O argumento de que os planos que não oferecem benefícios que sejam vitalícios e com renda certa, não possuem caráter previdenciário, características dos planos na modalidade Benefício Definido, acaba perdendo coerência e sentido à vista dos aspectos histórico e filosófico e o amparo da legislação no aspecto normativo e legal. Outro aspecto inerente aos planos de Benefício Definido, o mutualismo, ou seja, aquilo que é recíproco, o que se permuta em duas ou mais pessoas de forma que todos tiram proveito dos resultados, que é uma característica também do Regime Geral de Previdência Social, não se verifica no Regime de Previdência Complementar, como característica obrigatória. Voltando a ter como parâmetro legal e normativo, o art. 7º do Capítulo I da Lei Complementar nº 109, de 2001, a determinação da normatização de planos nas modalidades de Contribuição Definida e de Contribuição Variável, o que reconhece implicitamente o caráter previdenciário dessas modalidades, em nenhum momento impõe a existência, de forma obrigatória, do mutualismo entre participantes ou gerações deles. Sobre o aspecto histórico e filosófico da Previdência Social, quando o Estado, em nome da sociedade, impõe a filiação obrigatória ao Regime Geral de Previdência Social, o faz de forma a garantir, em prol e benefício da própria sociedade, que todos os seus integrantes participem do RGPS, de forma equitativa no seu custeio e na medida das suas possibilidades financeiras, garantindo a universalidade e a distributividades na prestação dos benefícios e serviços, ficando clara a necessidade da existência do mutualismo intra e entre as gerações. No RPC, de caráter complementar e organizado de forma autônoma em relação ao RGPS, conforme definido no art. 202 da Constituição Federal de 1988, a escolha das

características para um plano de benefícios é um ato de vontade e que é exercido por um grupo exclusivo, um extrato da sociedade, dada a faculdade de ingresso e de retirada do RPC. Esse extrato opta por instituir um plano de benefícios ou aderir a um já existente, com um instrumento que lhes permita acumular recursos e auferir os benefícios dessa acumulação quando da ocorrência de um dos eventos determinantes do seu caráter previdenciário atendendo, assim, às necessidades supervenientes. Ademais, sendo o RPC um regime facultativo, impende reconhecer que opção pelo caráter individual ou mutualista dos planos de benefícios deve ser de livre escolha dos que o instituíram ou que neles aderiram e deles irão se prover no futuro, não cabendo ao Estado impor essa ou aquela característica, apenas regulá-la para fins de instituição dos planos de benefícios. Fortalecendo este entendimento, o inciso III do art. 3º da Lei Complementar nº 109, de 2001, combinado com o art. 7º do mesmo marco regulatório, define que os padrões mínimos que o órgão regulador editará objetivam a segurança, a transparência, a liquidez, a solvência e o equilíbrio econômico-financeiro e atuarial. Além disso, deixa explícito que outras formas de planos podem ser normatizadas, em face da evolução técnica natural de um sistema, e que possibilitem a flexibilidade ao Regime de Previdência Complementar para atender aos objetivos para os quais a sociedade o instituiu. Sabiamente, definiu o legislador que não cabe ao Estado, numa entidade privada, autônoma e facultativa definir, excludentemente, que tipo de plano que o particular precisa ou quer, mas regular o cumprimento das condições, as formas de acesso e retirada, os aspectos técnicos mínimos a serem observados buscando a segurança do Regime e a garantia das obrigações e dos direitos acordados nos planos.

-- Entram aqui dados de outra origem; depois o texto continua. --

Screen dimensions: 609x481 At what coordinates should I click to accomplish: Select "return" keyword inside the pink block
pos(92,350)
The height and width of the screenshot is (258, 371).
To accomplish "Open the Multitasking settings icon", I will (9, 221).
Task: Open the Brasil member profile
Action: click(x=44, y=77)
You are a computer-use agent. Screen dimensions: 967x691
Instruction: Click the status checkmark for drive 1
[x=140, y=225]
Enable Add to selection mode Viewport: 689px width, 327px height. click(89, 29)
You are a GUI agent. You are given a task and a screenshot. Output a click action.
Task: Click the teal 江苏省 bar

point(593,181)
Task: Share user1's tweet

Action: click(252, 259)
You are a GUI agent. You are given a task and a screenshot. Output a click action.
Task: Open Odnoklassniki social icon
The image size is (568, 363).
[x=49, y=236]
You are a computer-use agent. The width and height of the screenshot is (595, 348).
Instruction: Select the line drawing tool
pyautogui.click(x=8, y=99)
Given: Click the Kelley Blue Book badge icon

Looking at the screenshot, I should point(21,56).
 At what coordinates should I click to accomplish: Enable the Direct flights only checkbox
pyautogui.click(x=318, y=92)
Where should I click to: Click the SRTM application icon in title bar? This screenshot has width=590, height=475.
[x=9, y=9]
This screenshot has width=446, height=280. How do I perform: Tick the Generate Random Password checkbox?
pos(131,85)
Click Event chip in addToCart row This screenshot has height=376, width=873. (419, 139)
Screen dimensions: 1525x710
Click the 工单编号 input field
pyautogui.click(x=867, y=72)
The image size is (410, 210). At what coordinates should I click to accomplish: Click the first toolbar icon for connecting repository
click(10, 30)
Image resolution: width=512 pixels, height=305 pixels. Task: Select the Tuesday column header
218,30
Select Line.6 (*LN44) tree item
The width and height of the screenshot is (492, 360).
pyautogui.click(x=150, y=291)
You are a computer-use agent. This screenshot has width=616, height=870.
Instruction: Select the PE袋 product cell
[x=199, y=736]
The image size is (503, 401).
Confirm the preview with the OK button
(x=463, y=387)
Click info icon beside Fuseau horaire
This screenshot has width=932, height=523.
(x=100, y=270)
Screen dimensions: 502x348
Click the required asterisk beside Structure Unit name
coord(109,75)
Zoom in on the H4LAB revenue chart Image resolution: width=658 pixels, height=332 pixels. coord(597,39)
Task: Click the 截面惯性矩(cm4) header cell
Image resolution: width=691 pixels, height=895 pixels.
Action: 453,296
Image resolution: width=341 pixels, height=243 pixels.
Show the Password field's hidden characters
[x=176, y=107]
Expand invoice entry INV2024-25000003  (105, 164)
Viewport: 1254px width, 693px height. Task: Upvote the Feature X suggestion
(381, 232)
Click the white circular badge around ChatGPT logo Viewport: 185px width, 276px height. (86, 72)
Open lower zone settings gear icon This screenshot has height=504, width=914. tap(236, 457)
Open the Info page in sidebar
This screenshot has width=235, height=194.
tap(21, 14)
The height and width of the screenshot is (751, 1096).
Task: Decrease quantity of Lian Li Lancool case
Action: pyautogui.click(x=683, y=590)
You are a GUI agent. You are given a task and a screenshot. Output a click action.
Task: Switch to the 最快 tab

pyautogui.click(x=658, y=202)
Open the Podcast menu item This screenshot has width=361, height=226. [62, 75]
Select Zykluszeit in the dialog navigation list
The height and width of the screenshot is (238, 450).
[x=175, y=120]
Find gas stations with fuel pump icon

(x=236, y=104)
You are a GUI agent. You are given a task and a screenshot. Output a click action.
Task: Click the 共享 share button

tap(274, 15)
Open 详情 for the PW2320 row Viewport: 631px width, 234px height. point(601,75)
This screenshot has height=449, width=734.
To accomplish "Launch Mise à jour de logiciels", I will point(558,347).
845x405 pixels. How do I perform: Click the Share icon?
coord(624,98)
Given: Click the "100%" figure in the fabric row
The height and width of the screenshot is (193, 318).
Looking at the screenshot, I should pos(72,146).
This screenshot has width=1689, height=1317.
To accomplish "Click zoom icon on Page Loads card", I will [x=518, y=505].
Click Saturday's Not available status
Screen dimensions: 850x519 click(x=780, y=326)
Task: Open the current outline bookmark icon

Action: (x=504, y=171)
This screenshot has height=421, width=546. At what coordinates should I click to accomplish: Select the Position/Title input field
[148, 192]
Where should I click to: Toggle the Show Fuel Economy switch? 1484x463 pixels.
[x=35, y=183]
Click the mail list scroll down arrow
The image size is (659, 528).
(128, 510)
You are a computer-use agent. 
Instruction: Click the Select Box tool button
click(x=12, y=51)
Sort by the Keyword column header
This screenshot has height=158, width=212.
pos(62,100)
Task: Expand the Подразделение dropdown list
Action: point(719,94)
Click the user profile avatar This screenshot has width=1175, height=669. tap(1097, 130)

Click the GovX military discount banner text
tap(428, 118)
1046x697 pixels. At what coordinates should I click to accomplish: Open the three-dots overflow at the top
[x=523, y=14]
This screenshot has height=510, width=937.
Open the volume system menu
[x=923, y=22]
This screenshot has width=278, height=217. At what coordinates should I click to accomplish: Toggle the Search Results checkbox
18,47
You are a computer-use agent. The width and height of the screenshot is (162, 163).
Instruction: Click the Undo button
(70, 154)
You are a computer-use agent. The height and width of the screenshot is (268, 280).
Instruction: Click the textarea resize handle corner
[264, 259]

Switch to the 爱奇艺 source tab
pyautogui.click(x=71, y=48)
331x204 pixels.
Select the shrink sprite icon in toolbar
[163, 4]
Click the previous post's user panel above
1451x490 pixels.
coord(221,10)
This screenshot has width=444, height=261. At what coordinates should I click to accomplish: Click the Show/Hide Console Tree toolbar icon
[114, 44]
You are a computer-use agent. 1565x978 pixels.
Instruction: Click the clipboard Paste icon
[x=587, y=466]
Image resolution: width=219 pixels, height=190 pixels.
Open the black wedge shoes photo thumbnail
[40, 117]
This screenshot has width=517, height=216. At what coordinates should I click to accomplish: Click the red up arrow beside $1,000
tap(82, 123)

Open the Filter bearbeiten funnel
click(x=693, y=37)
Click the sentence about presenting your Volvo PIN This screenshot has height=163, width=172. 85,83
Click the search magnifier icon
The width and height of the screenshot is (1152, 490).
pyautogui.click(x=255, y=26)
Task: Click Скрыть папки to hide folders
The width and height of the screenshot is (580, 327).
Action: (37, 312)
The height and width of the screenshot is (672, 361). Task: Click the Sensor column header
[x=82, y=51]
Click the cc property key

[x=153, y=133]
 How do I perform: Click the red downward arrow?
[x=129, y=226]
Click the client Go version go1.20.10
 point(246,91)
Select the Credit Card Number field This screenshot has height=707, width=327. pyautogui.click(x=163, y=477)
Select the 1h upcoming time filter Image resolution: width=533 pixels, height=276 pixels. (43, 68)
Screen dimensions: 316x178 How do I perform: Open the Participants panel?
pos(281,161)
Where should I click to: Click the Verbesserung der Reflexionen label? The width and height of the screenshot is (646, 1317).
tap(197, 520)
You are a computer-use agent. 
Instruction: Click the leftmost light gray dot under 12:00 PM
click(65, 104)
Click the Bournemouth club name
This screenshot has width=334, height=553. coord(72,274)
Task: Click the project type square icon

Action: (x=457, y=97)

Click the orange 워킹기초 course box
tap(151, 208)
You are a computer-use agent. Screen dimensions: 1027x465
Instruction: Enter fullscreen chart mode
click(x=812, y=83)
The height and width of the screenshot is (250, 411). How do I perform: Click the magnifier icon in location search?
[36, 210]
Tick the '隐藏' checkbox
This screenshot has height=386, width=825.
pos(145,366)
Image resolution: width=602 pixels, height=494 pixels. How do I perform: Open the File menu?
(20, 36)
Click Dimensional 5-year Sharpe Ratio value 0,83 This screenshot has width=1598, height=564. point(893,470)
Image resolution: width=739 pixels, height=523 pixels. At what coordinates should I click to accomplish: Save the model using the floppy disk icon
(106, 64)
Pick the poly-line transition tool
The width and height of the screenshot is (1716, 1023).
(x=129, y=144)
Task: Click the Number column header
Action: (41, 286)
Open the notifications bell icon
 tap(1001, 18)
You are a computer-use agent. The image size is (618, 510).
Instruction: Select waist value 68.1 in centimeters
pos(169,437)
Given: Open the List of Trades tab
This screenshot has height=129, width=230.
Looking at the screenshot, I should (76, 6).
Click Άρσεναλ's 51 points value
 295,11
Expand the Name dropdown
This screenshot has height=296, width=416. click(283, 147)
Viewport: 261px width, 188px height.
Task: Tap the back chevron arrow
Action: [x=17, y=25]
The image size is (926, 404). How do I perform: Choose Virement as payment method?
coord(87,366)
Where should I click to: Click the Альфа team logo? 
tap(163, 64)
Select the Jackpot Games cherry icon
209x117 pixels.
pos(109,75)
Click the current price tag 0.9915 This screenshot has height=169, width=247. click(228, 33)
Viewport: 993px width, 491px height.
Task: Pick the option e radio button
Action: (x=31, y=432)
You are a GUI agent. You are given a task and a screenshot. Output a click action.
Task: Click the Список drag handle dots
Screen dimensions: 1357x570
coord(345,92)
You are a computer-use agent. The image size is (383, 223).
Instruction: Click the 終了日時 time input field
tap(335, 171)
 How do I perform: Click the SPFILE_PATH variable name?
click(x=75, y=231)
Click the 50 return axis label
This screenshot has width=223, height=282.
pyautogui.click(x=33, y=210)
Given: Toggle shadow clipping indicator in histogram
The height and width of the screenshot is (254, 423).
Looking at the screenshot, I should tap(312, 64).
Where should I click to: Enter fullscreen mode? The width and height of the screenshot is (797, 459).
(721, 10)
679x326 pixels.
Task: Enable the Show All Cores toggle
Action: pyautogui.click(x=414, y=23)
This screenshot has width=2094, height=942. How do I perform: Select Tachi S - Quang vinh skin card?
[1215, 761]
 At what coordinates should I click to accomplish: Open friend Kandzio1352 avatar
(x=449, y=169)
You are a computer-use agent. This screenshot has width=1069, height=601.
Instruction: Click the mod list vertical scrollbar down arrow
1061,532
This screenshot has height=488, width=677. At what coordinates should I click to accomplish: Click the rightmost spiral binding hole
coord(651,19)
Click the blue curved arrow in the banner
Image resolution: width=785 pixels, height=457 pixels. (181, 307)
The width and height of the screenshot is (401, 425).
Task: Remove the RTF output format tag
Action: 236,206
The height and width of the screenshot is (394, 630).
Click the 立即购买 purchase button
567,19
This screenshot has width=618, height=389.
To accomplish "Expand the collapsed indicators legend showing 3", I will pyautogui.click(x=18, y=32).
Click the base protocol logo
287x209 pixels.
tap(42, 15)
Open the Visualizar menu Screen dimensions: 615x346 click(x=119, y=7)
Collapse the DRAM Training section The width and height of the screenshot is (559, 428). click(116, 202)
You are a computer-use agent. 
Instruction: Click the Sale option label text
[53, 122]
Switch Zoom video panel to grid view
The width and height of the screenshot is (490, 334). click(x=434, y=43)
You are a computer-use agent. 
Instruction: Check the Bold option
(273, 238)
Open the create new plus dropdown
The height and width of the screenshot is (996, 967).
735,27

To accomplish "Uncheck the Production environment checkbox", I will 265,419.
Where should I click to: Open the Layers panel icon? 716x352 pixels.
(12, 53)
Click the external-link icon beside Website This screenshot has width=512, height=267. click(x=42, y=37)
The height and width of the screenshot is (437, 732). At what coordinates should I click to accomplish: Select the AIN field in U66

Finalizando, no contexto de Regime de Previdência Complementar, há de se entender que a existência do caráter previdenciário de um plano de benefícios dar-se-á pela intenção e a ação preventiva e deliberada do particular com o intuito de, no futuro e por meio da realização de aportes financeiros que investidos constituirão reservas capitalizadas, atender as suas necessidades, quer seja por meio de renda adicional àquela recebida do Regime Geral de Previdência Social, ou por destinação prévia de recursos e acumulação específica para financiamento de necessidades por ele eleitas como importantes para sua sobrevivência.